WHOでは、妊婦や子どもではサル痘の重症化のリスクがあるとしています1)。Lancetの論文では、妊娠中の感染は胎児の先天奇形、流産、母体の重症化/死亡のリスクがあると報告しています2)。アフリカでの妊婦感染例では、サル痘のウイルスが胎盤・臍帯・児から検出されています。
妊婦に発熱、リンパ節腫脹、皮疹、水疱を認めた場合はサル痘を鑑別に挙げ診療します。サル痘の診断はPCR検査で行いますが、同時に帯状疱疹、ヘルペス、梅毒の除外も必要です。胎児エコーでは胎児水腫、肝腫大に注意し、胎児心拍モニタリングを行います。
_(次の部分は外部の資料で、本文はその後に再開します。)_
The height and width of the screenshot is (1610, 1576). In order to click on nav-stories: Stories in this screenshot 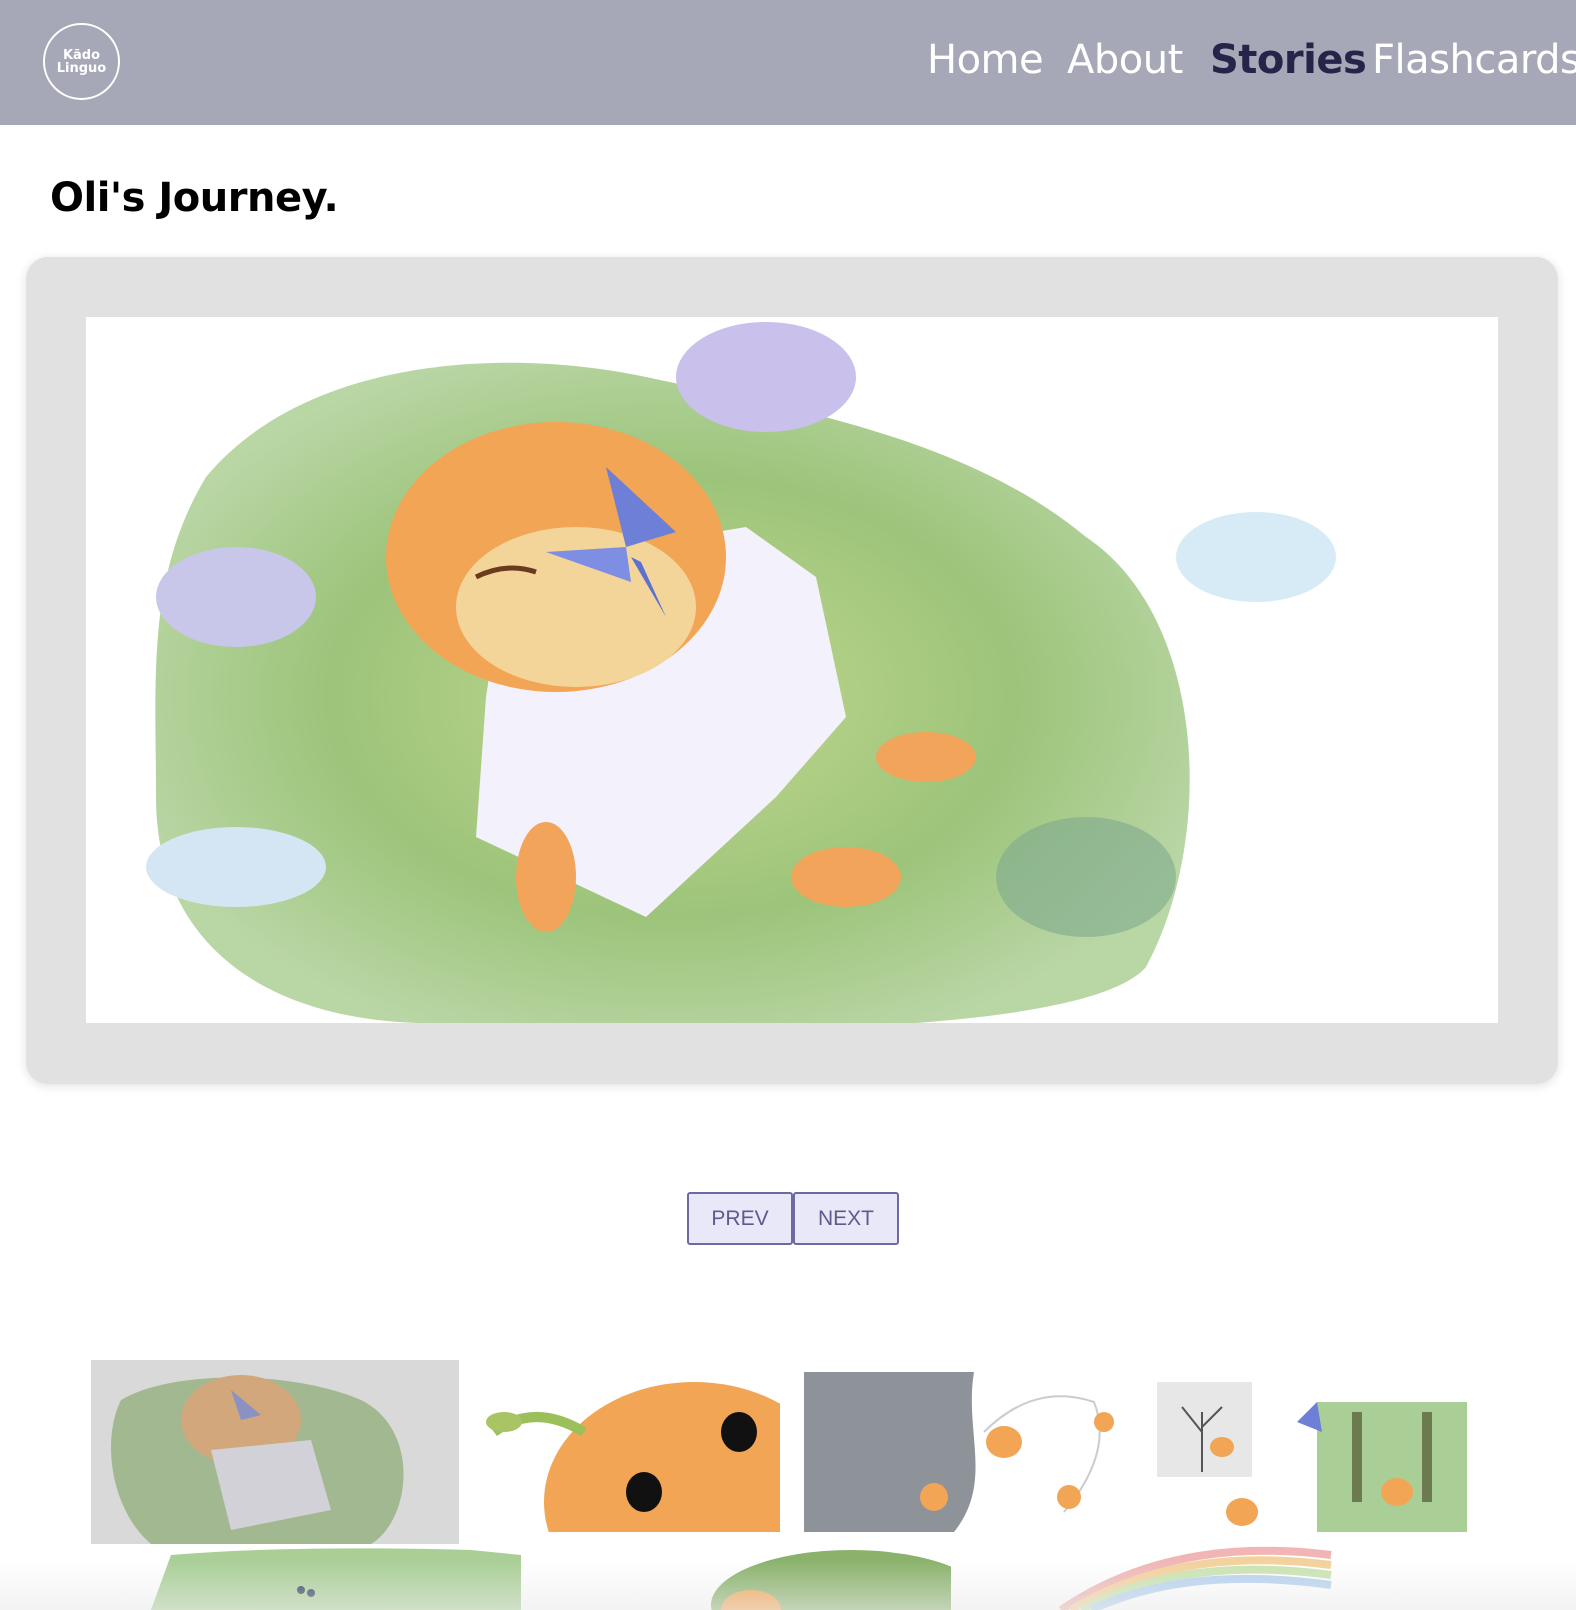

治療薬のテコビリマット(tecovirimat)や予防薬のワクシニア免疫グロブリンは日本ではまだ未承認です。テコビリマットは妊娠中の使用データはありませんが、ブリンシドフォビル(brincidofovir)や免疫グロブリンは妊娠中の治療に検討できます3)。天然痘のワクチンは、感染予防に加えて曝露後の重症化予防がありますが、生ワクチンのため妊婦には接種できません。医療従事者が疑い症例に対応する際は、接触飛沫感染に加えてエアロゾル感染を考慮し、N95マスクを装着、念のため空気感染対策を行います。
【文献】
1)WHO:Risk communication and community engagement(RCCE) for monkeypox outbreaks. Interim guidance 24 June 2022.
2)Dashraath P, et al:Lancet. 2022 Jun 21:S0140-6736(22)01063-7. doi:10.1016/S0140-6736
(22)01063-7. Epub ahead of print. PMID: 35750071.
3)Khalil A, et al:Ultrasound Obstet Gynecol. 2022;60:22-7.